Rabbit hunting is a thrilling activity for both new and seasoned hunters. In this article, we’ll cover a few reasons why you should rabbit hunt.
Rabbit hunting is a great way to get back in the woods during the winter lull when deer season has ended and you’re patiently waiting for turkey season to get here. Rabbit season typically takes place in the dead of winter when most other hunting seasons have ended, making it respectively one of the few animals you can hunt this time of year besides predators in most states.
Maybe you’re considering whether rabbit hunting is worth the time and effort, especially if you don’t have a pack of dogs. The short answer is “yes,” and you don’t necessarily need dogs to hunt rabbits. Though, they certainly help. Dogs or no dogs, we’ll cover some of the reasons why rabbit hunting is a worthwhile endeavor.
Rabbit Hunting is Active and Social
Typically, rabbit hunting involves multiple people, making it a lot of fun because you can be social while moving around the entire time trying to jump a rabbit by rattling brush piles or beating bushes, or following the dogs as they put their sniffers to the ground to jump one for you. You don’t have to sit down and be quiet at any point during the hunt like other types of hunting. Plus, hunting with others increases the groups’ chance of success, especially when everyone spreads out to cover ground once the rabbit starts running.
Walking, talking, jumping, and shooting rabbits. Could there be a more active type of hunting?
Rabbit Hunting for New Hunters
Rabbit hunting is a great way to introduce young and novice hunters to the sport because it’s engaging, less intimidating, and exciting, especially once the dogs start running a rabbit. But if you don’t have dogs to hunt with, these elements still hold true. Once a rabbit starts running when dogs are chasing it, it usually makes a giant loop around an area back to the area in which it was jumped. This gives the hunter a chance to predict the rabbit’s path and set up for the shot. Each stage of the hunt involves some type of activity. Rabbit hunting teaches many different foundational skills to hunting, including safety, while offering excitement, which brings us to our next point.
Rabbit Hunting for a Hunting Foundation
Another reason why you should rabbit hunt is because it provides great practice and develops hunting skills like shooting at a moving target, understanding behavioral patterns of animals to better determine when and where your best chance at killing them is, and understanding and practicing safety precautions when hunting with others—all of which are some of the most important skills to have as a hunter. Rabbit hunting is a great foundation to living the hunting lifestyle.

Dataset records:
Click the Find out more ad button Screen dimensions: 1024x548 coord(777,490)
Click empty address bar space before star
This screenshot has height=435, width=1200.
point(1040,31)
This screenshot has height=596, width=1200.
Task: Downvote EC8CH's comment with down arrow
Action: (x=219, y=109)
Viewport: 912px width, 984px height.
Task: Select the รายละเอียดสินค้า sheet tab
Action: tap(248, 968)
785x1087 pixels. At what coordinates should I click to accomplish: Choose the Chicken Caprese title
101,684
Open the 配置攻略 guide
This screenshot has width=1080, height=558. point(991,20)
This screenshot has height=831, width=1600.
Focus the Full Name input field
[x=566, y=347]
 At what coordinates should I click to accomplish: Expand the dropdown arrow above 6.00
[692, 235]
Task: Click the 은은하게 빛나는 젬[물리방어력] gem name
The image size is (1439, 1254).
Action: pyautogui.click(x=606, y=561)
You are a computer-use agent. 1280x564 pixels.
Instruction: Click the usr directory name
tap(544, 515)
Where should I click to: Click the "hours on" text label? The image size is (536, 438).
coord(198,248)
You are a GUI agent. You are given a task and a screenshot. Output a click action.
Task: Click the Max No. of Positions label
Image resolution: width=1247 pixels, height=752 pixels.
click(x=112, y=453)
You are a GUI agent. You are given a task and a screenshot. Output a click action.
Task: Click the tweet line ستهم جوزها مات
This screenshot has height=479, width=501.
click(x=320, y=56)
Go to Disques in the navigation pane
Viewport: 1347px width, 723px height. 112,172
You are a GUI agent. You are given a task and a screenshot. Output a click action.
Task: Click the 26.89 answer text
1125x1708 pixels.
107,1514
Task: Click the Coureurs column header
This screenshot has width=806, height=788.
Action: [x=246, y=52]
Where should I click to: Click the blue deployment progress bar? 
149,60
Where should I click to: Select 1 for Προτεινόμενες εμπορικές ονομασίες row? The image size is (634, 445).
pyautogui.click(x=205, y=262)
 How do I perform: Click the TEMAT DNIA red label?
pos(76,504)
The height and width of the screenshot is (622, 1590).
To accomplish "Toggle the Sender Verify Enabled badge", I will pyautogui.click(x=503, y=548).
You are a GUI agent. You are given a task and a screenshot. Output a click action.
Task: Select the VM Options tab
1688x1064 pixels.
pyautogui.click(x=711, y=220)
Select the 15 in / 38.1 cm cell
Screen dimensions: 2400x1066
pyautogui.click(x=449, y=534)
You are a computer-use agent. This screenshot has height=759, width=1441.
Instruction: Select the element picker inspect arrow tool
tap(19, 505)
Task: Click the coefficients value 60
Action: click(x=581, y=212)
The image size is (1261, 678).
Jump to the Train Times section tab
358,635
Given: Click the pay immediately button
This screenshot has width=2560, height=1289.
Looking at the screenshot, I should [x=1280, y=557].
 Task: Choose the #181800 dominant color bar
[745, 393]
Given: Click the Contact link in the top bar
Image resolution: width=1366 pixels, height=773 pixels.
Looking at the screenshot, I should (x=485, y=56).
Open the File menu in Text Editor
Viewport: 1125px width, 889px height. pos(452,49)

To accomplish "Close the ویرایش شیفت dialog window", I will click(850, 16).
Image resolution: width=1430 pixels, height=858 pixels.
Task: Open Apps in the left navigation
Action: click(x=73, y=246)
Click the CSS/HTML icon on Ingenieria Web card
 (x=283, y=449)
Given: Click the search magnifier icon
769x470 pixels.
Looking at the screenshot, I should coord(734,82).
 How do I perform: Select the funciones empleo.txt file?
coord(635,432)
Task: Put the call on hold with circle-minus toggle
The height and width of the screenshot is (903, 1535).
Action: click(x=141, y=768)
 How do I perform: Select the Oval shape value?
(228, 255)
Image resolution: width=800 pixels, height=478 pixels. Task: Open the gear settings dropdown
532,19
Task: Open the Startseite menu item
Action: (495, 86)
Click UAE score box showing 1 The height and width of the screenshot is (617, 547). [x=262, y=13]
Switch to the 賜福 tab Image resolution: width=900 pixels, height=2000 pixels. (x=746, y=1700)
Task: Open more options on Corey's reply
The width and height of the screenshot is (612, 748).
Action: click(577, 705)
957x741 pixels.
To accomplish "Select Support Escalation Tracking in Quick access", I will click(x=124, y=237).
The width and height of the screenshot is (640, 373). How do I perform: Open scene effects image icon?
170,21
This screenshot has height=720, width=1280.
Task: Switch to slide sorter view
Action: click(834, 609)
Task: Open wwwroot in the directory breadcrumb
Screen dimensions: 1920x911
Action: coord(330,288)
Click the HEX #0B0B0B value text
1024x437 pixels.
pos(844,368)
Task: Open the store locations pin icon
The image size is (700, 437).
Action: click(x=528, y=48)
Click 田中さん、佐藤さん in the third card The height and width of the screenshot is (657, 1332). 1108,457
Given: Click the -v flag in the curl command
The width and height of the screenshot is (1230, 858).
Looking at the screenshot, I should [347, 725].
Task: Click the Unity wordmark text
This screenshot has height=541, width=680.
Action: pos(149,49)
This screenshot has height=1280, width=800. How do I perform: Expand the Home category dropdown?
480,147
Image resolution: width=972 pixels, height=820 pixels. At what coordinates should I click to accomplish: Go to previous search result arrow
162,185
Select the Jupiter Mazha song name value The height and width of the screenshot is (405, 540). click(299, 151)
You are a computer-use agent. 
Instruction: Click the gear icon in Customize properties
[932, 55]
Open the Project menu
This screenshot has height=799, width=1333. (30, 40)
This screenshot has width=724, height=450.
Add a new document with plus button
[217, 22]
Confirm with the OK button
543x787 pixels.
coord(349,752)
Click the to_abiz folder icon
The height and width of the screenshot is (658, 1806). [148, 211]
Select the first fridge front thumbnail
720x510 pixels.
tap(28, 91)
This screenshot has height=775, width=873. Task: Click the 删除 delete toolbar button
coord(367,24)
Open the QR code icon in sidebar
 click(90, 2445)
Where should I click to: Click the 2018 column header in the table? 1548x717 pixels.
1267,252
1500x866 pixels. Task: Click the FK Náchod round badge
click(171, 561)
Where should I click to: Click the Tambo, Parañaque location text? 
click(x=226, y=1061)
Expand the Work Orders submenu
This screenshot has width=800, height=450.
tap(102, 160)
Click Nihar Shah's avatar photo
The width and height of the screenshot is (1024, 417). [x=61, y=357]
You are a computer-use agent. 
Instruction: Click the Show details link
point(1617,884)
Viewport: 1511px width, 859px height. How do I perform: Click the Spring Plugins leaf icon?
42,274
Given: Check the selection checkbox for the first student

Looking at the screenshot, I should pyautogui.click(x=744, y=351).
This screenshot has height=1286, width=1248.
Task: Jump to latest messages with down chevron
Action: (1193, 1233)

• _Your instructions_
Can you repeat, word for word, the part of the rabbit hunting text starting with "Rabbit hunting is a great way to get" and going on through "a worthwhile endeavor."? None of the material is needed here.

• _Written response_
Rabbit hunting is a great way to get back in the woods during the winter lull when deer season has ended and you’re patiently waiting for turkey season to get here. Rabbit season typically takes place in the dead of winter when most other hunting seasons have ended, making it respectively one of the few animals you can hunt this time of year besides predators in most states.
Maybe you’re considering whether rabbit hunting is worth the time and effort, especially if you don’t have a pack of dogs. The short answer is “yes,” and you don’t necessarily need dogs to hunt rabbits. Though, they certainly help. Dogs or no dogs, we’ll cover some of the reasons why rabbit hunting is a worthwhile endeavor.